After graduation Montgomery-Reeves applied for a Delaware Court of Chancery clerkship. She worked as a law clerk for Chancellor William B. Chandler III, which she credits with changing the trajectory of her career.

The Delaware Court of Chancery sparked a passion for corporate law, eventually leading to her taking a post at the New York law firm of Weil, Gotshal & Manges where she specialized in corporate governance and securities litigation law. She returned to Delaware in 2011 to join the Wilmington firm of Wilson, Sonsini, Goodrich & Rosati.

Reeves-Montgomery’s rapid rise to a successful career brought her to the attention of Delaware Governor Jack Markell who nominated her to the Delaware Court of Chancery in 2015 where she succeeded Vice–Chancellor Donald F. Parsons Jr. The Delaware Court of Chancery is a non-jury trial court that adjudicates cases involving trusts, real property, guardianships, civil rights, and commercial litigation. With her appointment to the Chancery Court in 2015, Reeves-Montgomery broke Delaware’s judicial color line. She was the first African American and the second woman to serve on that state’s court. She held her seat as Vice-Chancellor from 2015 to 2019.

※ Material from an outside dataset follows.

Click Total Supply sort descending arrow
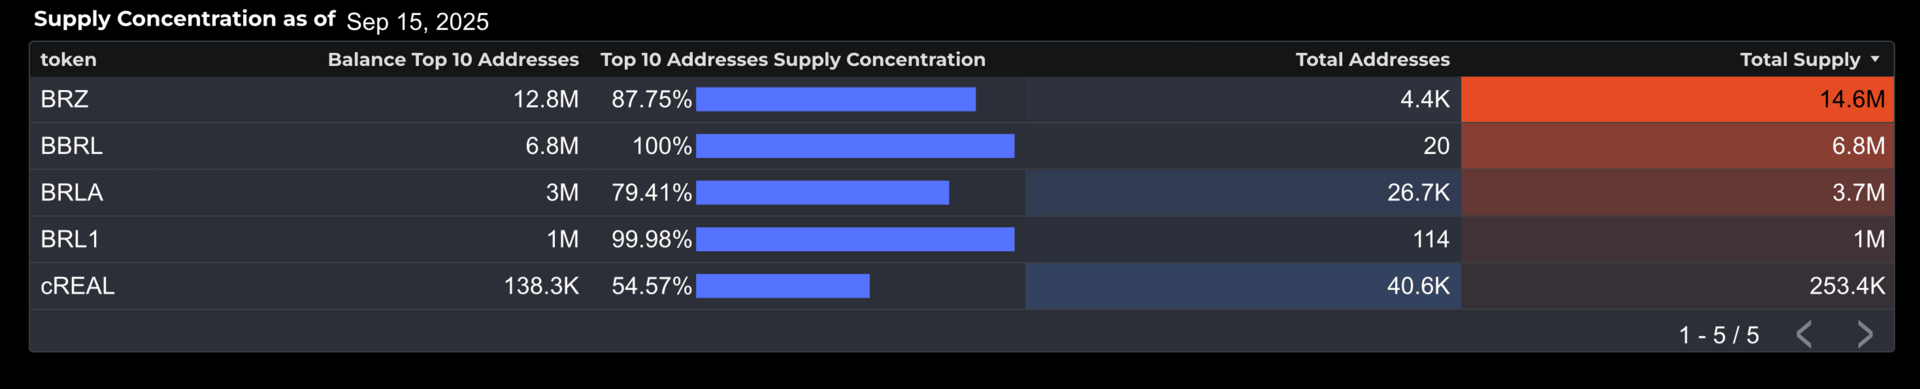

On October 24, 2019 Reeves-Montgomery was nominated by Delaware Governor John Carney to be an Associate Justice of the Delaware Supreme Court. Sworn in on January 2, 2020, at 38, Montgomery-Reeves is the second of two women, the youngest jurist to sit on the bench, and the first African American justice in Delaware state history.

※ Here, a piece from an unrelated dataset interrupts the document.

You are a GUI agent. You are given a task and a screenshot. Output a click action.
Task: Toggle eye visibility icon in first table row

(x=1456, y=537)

Justice Montgomery-Reeves joins Myra C. Selby of Indiana, the first and only in 1995 until her retirement in 1999, and Adrienne C. Nelson of Oregon (2018), as the first three African American women in the history of U.S. jurisprudence to serve on a state Supreme Court.

Justice Montgomery-Reeves is a member of the Delaware Community Foundation Board of Directors and the Mother Teresa House, Inc. Board of Directors. She has served as a sub-committee member of the Delaware Access to Justice Commission and has been recognized for her pro bono contribution to the Prisoners’ Rights Project.

Judge Montgomery-Reeves and her husband Jeffrey A. Reeves reside in Wilmington, Delaware with their sons Jackson and Tyson.